I may here some repurcussions but it won't be until next Thursday morning . ( They'll probably be over it by then )


----------



## ddillman (Jul 21, 2019)

I'm with you. If you can, do it. Why are they using fuses instead or circuit breakers?


----------



## mmcmdl (Jul 21, 2019)

Don't know . I'm not an electrician , but these are older lines . We are running poly thru extruders thru high pressure dies with water jets and the spray sometimes kicks the opposing heater cords out . Been going on since I've been here . I had a discussion yesterday morning with the big cheese that I'm frustrated waiting for an electrician to change a fuse . 4 hrs call in pay for them while I wait and the line is down . Our company does not have their own electricians but rather have outside contractors handle it . I have no problem with that , but I have a problem being the one trying to keep these lines running and not having the go ahead to do something I feel is within my call of duty . If something is brought up about it , I'm simply going to state to them that is was a " mechanical fuse " . How can they argue that ?


----------



## MontanaLon (Jul 21, 2019)

I've learned in the past not to mess with the union electricians or play in their lane of traffic.
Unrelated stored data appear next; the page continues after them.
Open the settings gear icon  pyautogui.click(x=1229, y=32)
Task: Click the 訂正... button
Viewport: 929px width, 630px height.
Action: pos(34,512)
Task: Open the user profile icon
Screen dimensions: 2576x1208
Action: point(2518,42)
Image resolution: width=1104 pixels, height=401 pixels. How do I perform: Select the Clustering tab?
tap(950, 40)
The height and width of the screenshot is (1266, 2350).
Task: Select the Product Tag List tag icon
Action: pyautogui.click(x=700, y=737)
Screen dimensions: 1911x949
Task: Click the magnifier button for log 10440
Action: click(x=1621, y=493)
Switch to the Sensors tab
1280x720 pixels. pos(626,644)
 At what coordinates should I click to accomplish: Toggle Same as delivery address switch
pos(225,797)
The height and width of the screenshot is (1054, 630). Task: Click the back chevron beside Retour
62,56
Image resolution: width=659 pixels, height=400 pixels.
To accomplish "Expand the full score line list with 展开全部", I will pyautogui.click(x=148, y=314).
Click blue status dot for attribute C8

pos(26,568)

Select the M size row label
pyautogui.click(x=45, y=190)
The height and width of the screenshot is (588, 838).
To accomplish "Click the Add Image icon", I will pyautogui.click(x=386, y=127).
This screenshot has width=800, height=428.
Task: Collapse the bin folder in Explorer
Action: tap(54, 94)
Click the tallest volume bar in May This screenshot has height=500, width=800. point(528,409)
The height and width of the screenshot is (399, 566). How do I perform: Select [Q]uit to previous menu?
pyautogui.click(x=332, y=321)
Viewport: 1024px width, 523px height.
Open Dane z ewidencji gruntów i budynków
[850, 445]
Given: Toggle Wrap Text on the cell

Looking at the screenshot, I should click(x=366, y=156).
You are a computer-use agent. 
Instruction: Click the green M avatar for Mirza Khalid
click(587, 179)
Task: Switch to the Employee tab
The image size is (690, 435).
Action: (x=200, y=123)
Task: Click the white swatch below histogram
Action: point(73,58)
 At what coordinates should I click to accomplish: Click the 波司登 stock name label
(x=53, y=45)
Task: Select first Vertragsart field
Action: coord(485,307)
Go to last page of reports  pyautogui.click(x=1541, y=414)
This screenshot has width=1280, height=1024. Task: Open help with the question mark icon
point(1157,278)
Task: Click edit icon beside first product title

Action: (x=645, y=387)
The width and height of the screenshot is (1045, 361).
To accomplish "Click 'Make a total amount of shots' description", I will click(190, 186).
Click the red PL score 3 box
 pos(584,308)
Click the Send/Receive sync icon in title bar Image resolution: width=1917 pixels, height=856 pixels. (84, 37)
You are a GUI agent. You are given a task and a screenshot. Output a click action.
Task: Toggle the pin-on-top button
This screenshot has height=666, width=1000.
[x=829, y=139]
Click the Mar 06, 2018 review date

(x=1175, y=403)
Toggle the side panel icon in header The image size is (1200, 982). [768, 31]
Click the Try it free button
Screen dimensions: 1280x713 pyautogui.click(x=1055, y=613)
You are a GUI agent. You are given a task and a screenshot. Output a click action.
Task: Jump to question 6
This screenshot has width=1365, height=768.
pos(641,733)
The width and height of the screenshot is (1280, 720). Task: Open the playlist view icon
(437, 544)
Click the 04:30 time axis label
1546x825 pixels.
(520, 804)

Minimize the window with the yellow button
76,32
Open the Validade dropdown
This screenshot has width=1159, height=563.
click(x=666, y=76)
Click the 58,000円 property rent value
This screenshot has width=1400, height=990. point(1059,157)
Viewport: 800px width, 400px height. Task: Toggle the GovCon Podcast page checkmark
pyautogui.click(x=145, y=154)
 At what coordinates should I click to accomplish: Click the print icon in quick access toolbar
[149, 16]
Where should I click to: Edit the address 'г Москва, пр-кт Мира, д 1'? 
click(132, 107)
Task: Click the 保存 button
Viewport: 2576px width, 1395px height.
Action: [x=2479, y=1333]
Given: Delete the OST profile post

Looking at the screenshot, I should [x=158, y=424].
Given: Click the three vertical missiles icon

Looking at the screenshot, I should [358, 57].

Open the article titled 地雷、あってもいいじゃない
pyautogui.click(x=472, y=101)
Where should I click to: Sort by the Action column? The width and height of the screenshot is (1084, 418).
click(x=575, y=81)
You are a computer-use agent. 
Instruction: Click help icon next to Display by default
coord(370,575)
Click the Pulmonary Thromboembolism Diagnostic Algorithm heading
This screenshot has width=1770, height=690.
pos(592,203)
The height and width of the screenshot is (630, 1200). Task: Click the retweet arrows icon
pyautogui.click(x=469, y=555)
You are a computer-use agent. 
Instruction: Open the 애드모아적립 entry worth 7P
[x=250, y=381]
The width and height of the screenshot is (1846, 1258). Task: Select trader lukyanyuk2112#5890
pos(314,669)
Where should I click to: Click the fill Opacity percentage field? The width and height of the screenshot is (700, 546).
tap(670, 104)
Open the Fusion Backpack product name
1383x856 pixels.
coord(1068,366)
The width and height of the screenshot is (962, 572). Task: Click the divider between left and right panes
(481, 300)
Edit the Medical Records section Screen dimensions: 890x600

It is complicated by contracts and the stipulations in them, at minimum some union member will get paid for the "work" you did that is contractually specified. At worst, they will file a complaint and you will get your ass handed to you. 

We had an HVAC unit stop working one summer. So we called the HVAC guy to come take a look. He found the unit had no electrical to it. He traced it back to the breaker box and discovered the breaker itself had fried. What he was supposed to do was call in the electrician to replace the breaker and wait until he got there. What he did was replace the breaker so he could check the unit under power. With power back to it there were no deficits. He was happy, we were happy our customers were happy.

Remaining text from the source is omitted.